Cash for Cache

I decided to build a new VMware host for my home “lab” last week to replace the HP workstation I had been using. (The real motive was to turn the HP workstation in to a large NAS since it has 12 SATA ports on it, but more on that later.) So off to part out my new server. What I ended up purchasing was the following (Prices as of 3/24/2015 in USD):

 

The plan was to set this system up with VMware vSphere 6 and then migrate everything from my VMware 5.1 system to this. So I began building it as the parts arrived last friday night. Everything was going swimmingly until I forgot that the LSI2308 SAS/SATA RAID card doesn’t have any cache. What I found was that the 2 480GB SSD drives in a RAID 1 on that card were fast, extremely fast, as in I could boot a Windows 7 or Windows 2012R2 VM in about 3 seconds. However the 2 2TB SATA drives that I made a RAID 1 on there were slow as hell. (Same as the issue I was having with the HPXW8600 system.) I had originally thought it was just the RAID rebuilding, so I left it at the RAID bios over night rebuilding the array.

Well after leaving it at 51% completed and going to bed, waking up 8 hours later and it was only at 63%, I knew that I would never be able to use the SATA drives as a hardware mirror on that device. So I powered it down and disconnected them from the LSI2308 and moved them over to the Intel SATA side of the motherboard. This is where things get interesting, as I really wanted to have a large 2TB mirrored datastore for some of my test vm’s that I didn’t run 24×7 (the ones I do are on the SSD RAID 1.) In order to achieve this I had to do some virtualization of my storage…

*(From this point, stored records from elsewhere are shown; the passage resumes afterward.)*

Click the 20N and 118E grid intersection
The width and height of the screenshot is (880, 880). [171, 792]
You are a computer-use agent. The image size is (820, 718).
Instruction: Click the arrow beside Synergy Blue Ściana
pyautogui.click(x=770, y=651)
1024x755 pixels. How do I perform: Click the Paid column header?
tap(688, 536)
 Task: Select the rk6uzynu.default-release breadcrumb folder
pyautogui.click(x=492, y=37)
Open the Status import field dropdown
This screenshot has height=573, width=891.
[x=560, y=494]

The easiest way I could get the “mirrored” datastore to work was to do the following:

  1. Install FreeNAS vm on the SSD drive (pretty simple a small 8GB disk with 8GB of ram, which would leave me 24GB of ram for my other VM’s.)
  2. On each of the 2TB disks, create a VMware datastore, I called them nas-1 and nas-2, but it can be anything you want.
  3. Next create a VMDK that takes up nearly the full 2TB  (or smaller in my case, I created two 980GB VMDK’s per each 2TB disk.)
  4. Now present the VMDK’s to the FreeNAS VM.
  5. Next create a new RAID 1 volume in FreeNAS using the 2 disks (or 4 in my case) presented to it.
  6. Create a new iSCSI share of the new RAID 1 volume.

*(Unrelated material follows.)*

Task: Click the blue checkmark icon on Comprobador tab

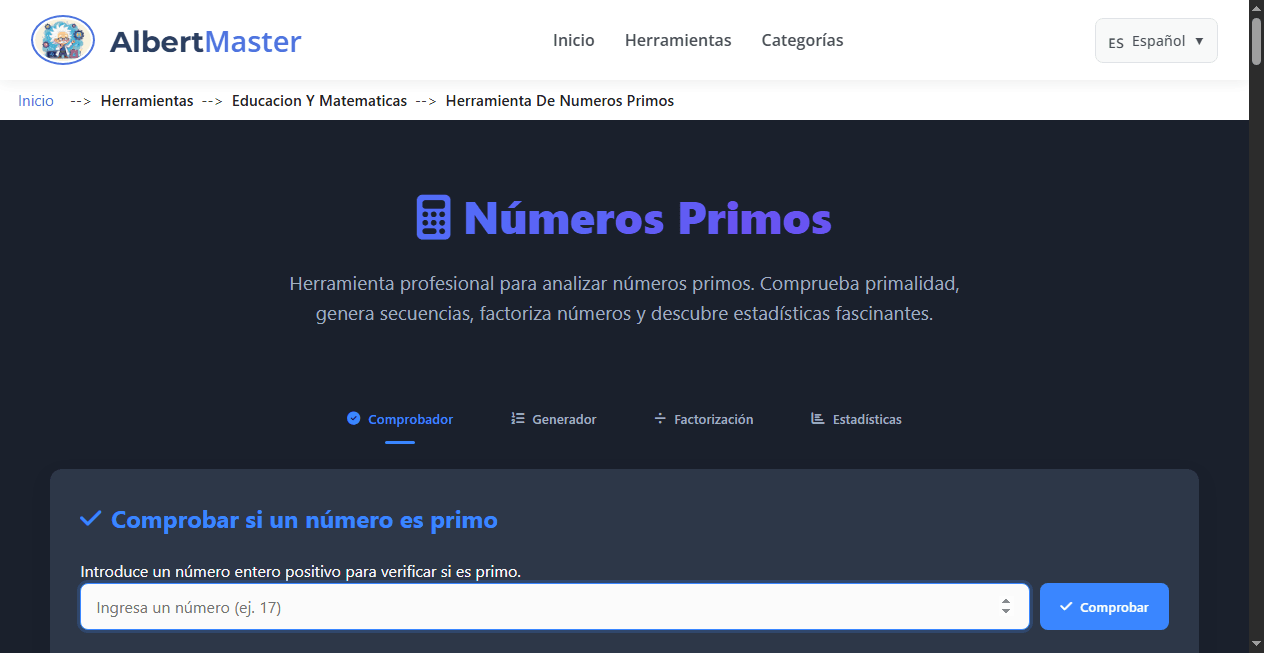Action: (x=353, y=419)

Now comes the part that gets a little funky. Because I didn’t want the iSCSI traffic to affect my physical 1GB on the motherboard I created a new vSwitch but didn’t assign any physical adapters to it. I then created a VMkernel Port on it and assigned the local vSphere host to it with a new IP in a different subnet. I then added another ethernet (e1000) card to the FreeNAS VM and placed it in that same vSwitch and assigned it an IP in the same subnet as the vSphere host.

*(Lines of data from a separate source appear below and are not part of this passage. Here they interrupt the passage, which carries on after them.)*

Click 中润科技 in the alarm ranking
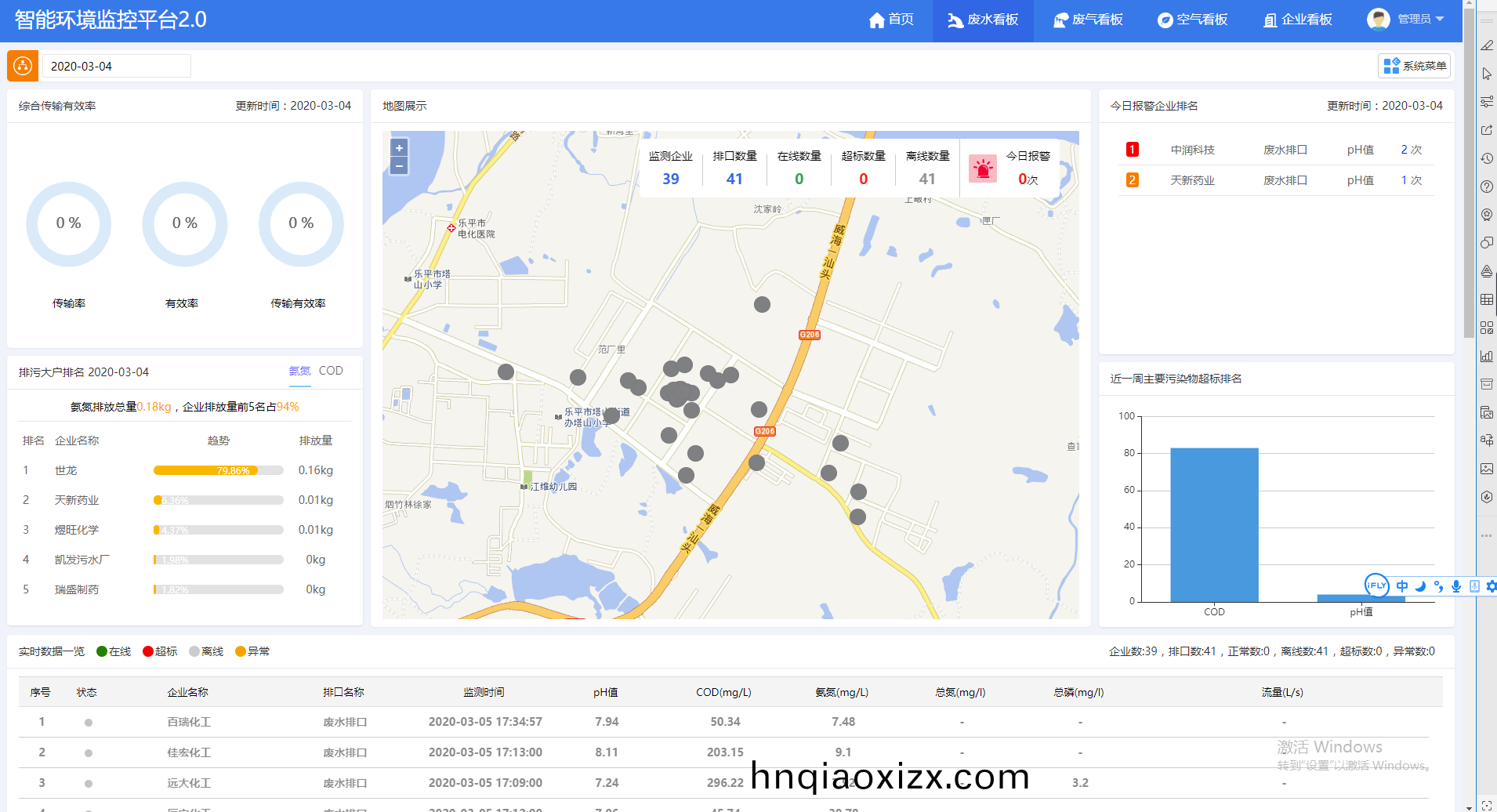point(1192,150)
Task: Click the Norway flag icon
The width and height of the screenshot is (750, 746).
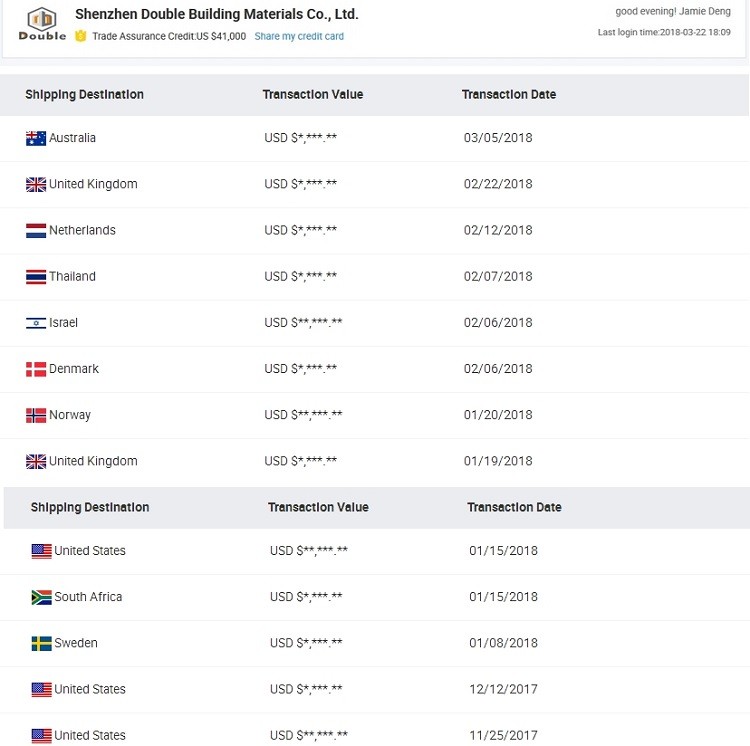Action: pyautogui.click(x=36, y=415)
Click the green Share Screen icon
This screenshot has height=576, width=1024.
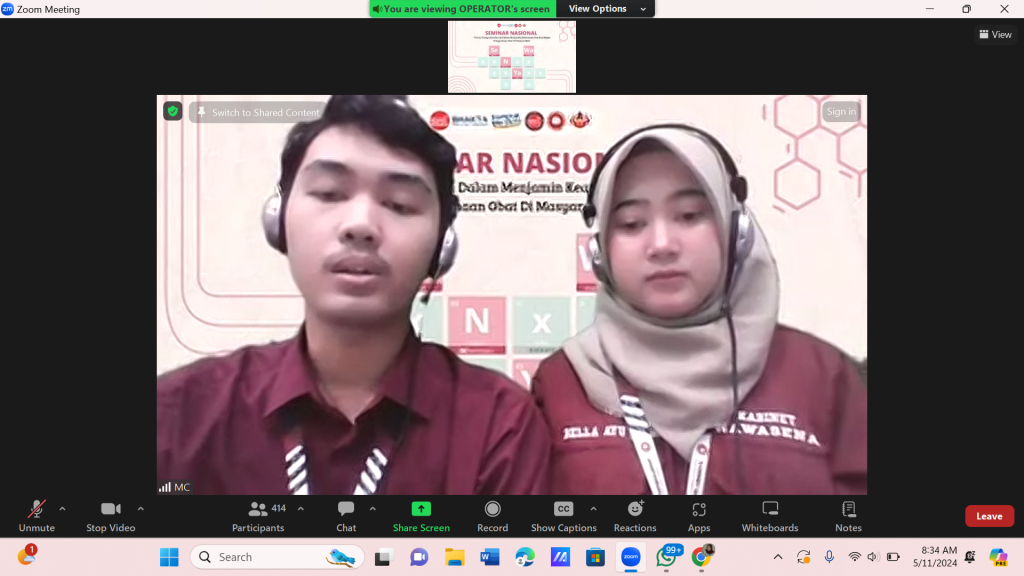(x=421, y=509)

With the networking “done”, it is now time to add the iSCSI software adapter:

  1. In the vSphere Client, click on the vSphere host, and then configuration
  2. Under Hardware, select Storage Adapter, then click Add in the upper right.
  3. The select the iSCSI adapter and hit ok. You should now have another adapter called iSCSI Software Adapter, in my case it was called vmhba38.
  4. Click on the new adapter and then click Properties
  5. Next I clicked on the Dynamic Discovery tab and clicked Add.
  6. In the iSCSI Server address I ended the IP address I made on the FreeNAS box on the second interface (the one on the “internal vSwitch”)
  7. Click ok (assuming you didn’t change the port from 3260)
  8. Now if you go back and click Rescan All at the top, you should see your iSCSI device.
  9. Now we just need to make a datastore out of it, so click on Storage under the Hardware box
  10. Then Add Storage…
  11. Then follow through adding the Disk/LUN and the naming stuff.

You should now have a new iSCSI datastore on the 2 disks that were not able to be “hardware” mirrored. Using HD Tune in a Windows 7 VM on that datastore I got this:

HD Tune running in Windows 7

As you can see, the left side of the huge spike was actually the writing portion of the test, which got drowned out by the read side of the test. Needless to say the cache on the FreeNAS makes it read extremely fast. As an example a cold boot of this Windows 7 VM took about 45 seconds to get to the login screen from power on. However a reboot is about 15 seconds or less..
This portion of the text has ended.